Born six months after her father's 1968 assassination, the documentary filmmaker ("Ghosts of Abu Ghraib") had long resisted the idea of making a film about the woman who raised her without him.

"She's slightly resistant to answering questions," Kennedy told reporters this summer at a news conference with her mother, who at 84 looked a little more frail than she does in the film. "And there's a reason that she hasn't done an interview in 25 years. "

And then Ethel Kennedy surprised the youngest of her 11 children by saying yes. "She was game. And I know that it's not a comfortable space for her to be in, and so I also felt, I guess, a responsibility. 'Well, if she's able and willing to do this, then I should, too,' " Rory Kennedy said.

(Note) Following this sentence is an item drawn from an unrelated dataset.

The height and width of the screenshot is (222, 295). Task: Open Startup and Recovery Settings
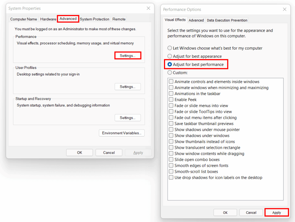click(x=128, y=117)
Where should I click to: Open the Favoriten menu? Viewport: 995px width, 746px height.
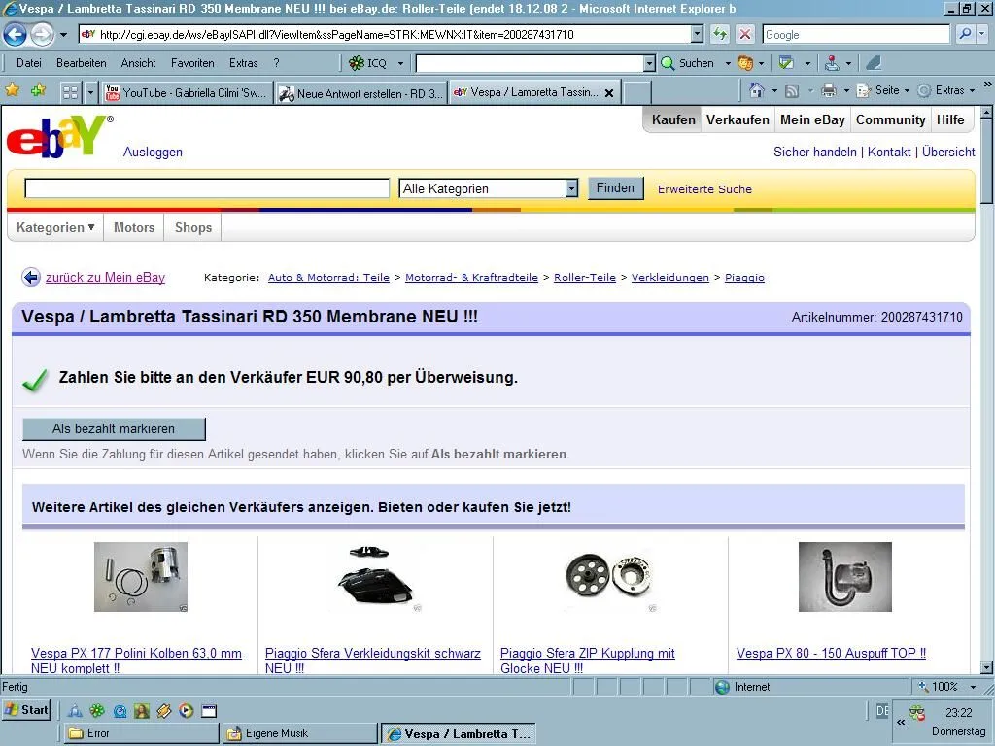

The result: A film that covers some important - and unavoidably heartrending - parts of all our history while remaining the very personal story of one family.

And it's that personal story that turns out to be the most relatable aspect of "Ethel." Because no matter how you feel about the Kennedys, their politics or their not-so-private lives, if you grew up in a family, there are probably questions you've never gotten around to asking, memories that need passing down, stories that still need retelling.

And this is the kind of movie that might just make you want to pick up a video camera or a smartphone and start asking questions.

Luckily for Rory Kennedy, who has eight siblings still living, there were plenty of people to ask.

And stories, she said, that as the youngest, she'd never heard before.

"One of the great gifts for me [was to be] . . . able to sit down with my mother to do an interview with her over the course of five days and with all of my siblings and be able to ask them every question that I've ever wanted to ask," she said.

Indeed, it's hard to imagine how she'd have managed without them. As the oldest of seven, I particularly enjoyed the brother who at first couldn't remember how many siblings he had, but as a group, they're an eloquent lot. And they have great stories.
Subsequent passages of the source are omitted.